"""v54: Bit-level language model. Vocab = 2 (±1 for 0/1).

Instead of char-level 128-way softmax output, the model predicts one BIT at a
time. Each char is decomposed into 7 ±1 bits. For TinyStories (vocab=128),
this is exact and lossless. Training loss is binary cross-entropy per bit.
To compare apples-to-apples with char-level BPC, we aggregate:
    char_BPC = 7 × (bit_CE_in_nats / ln(2))

The model is strict ±1 everywhere (v17-style): Gumbel hard-argmax attention,
sign_ste residual, no RMSNorm, no α scales, no softmax over positions. Only
the output is a tiny 2-class softmax.

Why this could unlock 1.3 BPC per char:
  - Each prediction is a single binary decision — the simplest possible task
    for a ±1 network.
  - High-order bits of ASCII are nearly deterministic (space/letters ≈ 0x2_-
    0x7_), so most bits are easy; the model only has to work hard on the low-
    order bits where it can spend its capacity.
  - Training dynamics on binary targets are much better-matched to binary
    networks than 128-way softmax.

Config: d_model=256, n_layers=8, n_heads=8, d_ff=512 — v18 defaults, strict ±1.
"""
import math
import torch
import torch.nn as nn
import torch.nn.functional as F

from model import sign_ste
from model_v18 import BitBlockV18


class BitLevelLM(nn.Module):
    """Bit-level ±1 transformer. Vocab = 2."""
    def __init__(self, d_model=256, n_layers=8, n_heads=8, d_ff=512, max_seq_len=1792):
        super().__init__()
        self.vocab_size = 2
        self.d_model = d_model
        self.n_layers = n_layers
        self.max_seq_len = max_seq_len
        # Bit embedding: 2 codes (for 0 and 1), each a ±1 vector of dim d_model.
        # Latent float; sign()'d at forward.
        self.embed_raw = nn.Parameter(torch.randn(2, d_model) * 0.02)
        self.blocks = nn.ModuleList([
            BitBlockV18(d_model, n_heads, d_ff) for _ in range(n_layers)
        ])
        # Binary output: 2 codes.
        self.out_codebook = nn.Parameter(torch.randn(2, d_model) * 0.02)
        self.logit_scale = nn.Parameter(torch.tensor(1.0 / math.sqrt(d_model)))
        self.out_bias = nn.Parameter(torch.zeros(2))
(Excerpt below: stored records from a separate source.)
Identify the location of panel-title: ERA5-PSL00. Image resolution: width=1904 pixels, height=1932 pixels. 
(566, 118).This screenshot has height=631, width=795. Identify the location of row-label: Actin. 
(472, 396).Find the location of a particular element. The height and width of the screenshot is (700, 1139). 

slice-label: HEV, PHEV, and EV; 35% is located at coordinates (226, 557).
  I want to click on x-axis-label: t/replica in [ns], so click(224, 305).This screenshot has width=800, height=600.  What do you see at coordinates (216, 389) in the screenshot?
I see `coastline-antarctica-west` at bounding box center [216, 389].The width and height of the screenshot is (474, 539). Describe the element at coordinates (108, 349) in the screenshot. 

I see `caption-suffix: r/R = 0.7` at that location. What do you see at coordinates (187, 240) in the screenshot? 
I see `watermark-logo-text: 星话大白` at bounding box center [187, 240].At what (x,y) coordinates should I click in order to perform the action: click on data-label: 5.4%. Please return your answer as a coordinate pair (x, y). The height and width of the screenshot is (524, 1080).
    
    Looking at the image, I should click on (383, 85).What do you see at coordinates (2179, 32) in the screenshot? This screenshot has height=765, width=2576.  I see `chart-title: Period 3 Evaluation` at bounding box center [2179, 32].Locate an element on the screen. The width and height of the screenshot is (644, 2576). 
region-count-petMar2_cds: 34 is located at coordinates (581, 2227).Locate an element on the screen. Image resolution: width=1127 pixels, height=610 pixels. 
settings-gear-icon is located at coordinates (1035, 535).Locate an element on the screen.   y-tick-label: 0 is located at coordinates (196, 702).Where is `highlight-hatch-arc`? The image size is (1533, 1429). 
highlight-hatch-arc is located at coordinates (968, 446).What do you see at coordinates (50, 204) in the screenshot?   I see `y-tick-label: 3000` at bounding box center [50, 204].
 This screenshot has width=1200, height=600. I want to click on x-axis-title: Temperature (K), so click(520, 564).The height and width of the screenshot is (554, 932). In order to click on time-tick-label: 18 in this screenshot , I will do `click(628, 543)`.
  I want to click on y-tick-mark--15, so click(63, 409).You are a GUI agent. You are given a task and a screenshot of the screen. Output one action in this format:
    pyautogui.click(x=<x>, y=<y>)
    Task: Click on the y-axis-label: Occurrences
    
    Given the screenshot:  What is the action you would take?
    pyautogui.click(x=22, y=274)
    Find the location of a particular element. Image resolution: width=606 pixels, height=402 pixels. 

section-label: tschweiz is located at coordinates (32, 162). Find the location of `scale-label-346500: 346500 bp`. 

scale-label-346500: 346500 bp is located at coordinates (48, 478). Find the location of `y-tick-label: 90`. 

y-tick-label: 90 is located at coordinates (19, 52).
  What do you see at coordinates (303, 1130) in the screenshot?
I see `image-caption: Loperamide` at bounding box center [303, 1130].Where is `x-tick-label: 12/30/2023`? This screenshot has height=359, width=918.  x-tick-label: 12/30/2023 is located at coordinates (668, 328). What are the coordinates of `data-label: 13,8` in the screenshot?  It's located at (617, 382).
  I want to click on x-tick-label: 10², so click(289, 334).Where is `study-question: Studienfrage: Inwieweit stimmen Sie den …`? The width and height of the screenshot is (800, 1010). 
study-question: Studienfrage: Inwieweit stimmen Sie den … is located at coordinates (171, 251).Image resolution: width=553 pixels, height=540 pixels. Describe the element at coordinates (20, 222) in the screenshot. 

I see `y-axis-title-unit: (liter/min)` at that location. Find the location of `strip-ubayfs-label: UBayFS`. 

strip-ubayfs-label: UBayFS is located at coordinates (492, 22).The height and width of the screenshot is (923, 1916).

    def forward(self, idx, targets=None):
        # idx: (B, T) int64 in {0, 1}
        W_embed = sign_ste(self.embed_raw)      # (2, D) ±1
        x = W_embed[idx]                         # (B, T, D) ±1
        for blk in self.blocks:
            x = blk(x)
        W_out = sign_ste(self.out_codebook)     # (2, D) ±1
        scores = torch.matmul(x, W_out.t())     # (B, T, 2) integer popcount
        logits = scores * self.logit_scale + self.out_bias
        loss = None
        if targets is not None:
            loss = F.cross_entropy(logits.view(-1, 2), targets.view(-1))
        return logits, loss


if __name__ == '__main__':
    from model_v16 import set_gumbel_tau
    set_gumbel_tau(0.5)
    m = BitLevelLM(d_model=256, n_layers=8, n_heads=8, d_ff=512, max_seq_len=1792)
    n = sum(p.numel() for p in m.parameters())
    print(f'bit-level: {n:,} ({n/1e6:.3f}M)')
    x = torch.randint(0, 2, (2, 64))
    y = torch.randint(0, 2, (2, 64))
    logits, loss = m(x, y)
    loss.backward()
    print(f'loss={loss.item():.3f}, backward OK, logits shape={tuple(logits.shape)}')